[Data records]
=== Begin Enclosure ===

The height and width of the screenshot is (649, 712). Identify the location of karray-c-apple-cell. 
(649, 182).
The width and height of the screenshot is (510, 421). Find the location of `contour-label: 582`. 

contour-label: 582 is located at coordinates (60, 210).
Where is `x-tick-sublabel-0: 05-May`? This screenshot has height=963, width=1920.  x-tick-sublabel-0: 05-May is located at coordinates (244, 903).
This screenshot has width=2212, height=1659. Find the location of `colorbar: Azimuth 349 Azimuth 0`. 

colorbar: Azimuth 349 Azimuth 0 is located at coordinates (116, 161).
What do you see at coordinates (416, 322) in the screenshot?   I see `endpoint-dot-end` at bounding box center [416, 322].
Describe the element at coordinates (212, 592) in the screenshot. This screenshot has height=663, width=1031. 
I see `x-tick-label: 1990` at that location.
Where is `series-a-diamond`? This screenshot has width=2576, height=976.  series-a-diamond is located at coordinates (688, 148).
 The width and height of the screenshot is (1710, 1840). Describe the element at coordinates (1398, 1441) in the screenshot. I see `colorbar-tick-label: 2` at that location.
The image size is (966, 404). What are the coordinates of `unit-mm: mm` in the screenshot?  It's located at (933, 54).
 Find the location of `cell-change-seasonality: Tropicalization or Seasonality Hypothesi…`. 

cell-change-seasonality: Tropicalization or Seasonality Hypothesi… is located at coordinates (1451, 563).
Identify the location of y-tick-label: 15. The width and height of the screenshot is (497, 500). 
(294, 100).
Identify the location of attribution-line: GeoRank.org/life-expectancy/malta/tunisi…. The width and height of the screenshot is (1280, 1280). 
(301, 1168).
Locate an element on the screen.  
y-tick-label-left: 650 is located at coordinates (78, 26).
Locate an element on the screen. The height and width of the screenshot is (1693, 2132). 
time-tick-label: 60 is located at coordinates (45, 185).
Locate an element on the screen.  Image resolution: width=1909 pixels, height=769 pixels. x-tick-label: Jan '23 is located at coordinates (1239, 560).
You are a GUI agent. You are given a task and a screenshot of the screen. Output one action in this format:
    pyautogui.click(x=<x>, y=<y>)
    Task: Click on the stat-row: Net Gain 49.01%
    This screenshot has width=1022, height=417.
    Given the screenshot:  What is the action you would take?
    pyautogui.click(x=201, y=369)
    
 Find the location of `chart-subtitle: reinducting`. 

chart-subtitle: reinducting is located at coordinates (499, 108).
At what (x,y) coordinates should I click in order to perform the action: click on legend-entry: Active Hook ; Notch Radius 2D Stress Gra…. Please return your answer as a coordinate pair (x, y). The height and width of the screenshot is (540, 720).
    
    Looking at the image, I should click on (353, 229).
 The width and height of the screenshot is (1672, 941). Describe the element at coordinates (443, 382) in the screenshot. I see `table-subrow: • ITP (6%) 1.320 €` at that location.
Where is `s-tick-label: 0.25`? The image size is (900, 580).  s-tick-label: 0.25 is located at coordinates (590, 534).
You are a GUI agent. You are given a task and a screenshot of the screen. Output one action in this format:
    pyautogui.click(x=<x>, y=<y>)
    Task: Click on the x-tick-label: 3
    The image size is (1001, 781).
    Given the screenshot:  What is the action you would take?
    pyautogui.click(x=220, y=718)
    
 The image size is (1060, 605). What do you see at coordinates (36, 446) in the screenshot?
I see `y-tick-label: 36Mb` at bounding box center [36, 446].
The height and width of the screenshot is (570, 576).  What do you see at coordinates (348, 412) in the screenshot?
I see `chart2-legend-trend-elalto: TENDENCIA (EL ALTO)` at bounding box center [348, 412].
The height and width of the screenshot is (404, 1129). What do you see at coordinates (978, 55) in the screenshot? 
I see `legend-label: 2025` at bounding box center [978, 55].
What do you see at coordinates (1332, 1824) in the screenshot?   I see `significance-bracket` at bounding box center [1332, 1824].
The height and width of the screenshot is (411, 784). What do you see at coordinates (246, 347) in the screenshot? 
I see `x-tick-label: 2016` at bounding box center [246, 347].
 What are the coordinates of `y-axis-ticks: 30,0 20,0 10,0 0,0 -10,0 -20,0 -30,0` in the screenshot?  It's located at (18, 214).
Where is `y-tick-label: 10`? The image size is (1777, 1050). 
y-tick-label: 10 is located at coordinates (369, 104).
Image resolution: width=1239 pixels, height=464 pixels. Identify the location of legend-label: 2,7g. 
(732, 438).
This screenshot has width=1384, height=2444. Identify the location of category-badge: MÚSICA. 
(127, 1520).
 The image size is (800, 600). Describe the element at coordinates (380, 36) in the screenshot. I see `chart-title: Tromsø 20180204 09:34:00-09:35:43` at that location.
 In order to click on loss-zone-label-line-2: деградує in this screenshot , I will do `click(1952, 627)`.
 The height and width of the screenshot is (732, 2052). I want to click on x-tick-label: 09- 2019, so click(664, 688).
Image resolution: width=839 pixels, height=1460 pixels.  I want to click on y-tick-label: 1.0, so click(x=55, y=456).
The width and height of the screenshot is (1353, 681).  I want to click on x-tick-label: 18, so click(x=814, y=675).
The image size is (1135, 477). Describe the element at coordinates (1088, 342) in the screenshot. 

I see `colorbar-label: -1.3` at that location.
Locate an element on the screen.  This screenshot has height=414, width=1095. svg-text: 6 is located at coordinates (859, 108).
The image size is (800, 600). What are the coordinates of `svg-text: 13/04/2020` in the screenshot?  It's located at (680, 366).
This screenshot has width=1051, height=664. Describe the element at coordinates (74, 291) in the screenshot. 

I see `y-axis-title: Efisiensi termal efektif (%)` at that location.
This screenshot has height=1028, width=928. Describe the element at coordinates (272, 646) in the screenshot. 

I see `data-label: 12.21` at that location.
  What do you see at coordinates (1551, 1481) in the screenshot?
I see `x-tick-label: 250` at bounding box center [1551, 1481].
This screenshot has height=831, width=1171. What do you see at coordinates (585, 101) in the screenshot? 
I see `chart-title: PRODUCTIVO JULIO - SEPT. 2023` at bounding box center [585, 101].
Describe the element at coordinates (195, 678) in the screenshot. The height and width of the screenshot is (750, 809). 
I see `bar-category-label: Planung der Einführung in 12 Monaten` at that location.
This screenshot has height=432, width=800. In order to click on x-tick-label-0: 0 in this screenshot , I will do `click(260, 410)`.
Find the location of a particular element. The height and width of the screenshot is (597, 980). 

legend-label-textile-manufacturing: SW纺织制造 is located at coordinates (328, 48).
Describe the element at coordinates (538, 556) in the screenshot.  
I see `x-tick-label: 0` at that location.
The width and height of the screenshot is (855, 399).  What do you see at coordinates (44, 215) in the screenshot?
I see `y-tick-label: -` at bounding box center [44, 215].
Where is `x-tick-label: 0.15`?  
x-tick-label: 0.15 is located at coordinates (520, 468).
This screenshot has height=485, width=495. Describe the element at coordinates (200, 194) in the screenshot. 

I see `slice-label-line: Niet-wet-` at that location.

=== End Enclosure ===

- [What you have to do] Copy out the lines from the line with "At what (x,y)" up to and including the line with "coordinates (590, 534).".

- [Completed task]
At what (x,y) coordinates should I click in order to perform the action: click on legend-entry: Active Hook ; Notch Radius 2D Stress Gra…. Please return your answer as a coordinate pair (x, y). The height and width of the screenshot is (540, 720).
    
    Looking at the image, I should click on (353, 229).
 The width and height of the screenshot is (1672, 941). Describe the element at coordinates (443, 382) in the screenshot. I see `table-subrow: • ITP (6%) 1.320 €` at that location.
Where is `s-tick-label: 0.25`? The image size is (900, 580).  s-tick-label: 0.25 is located at coordinates (590, 534).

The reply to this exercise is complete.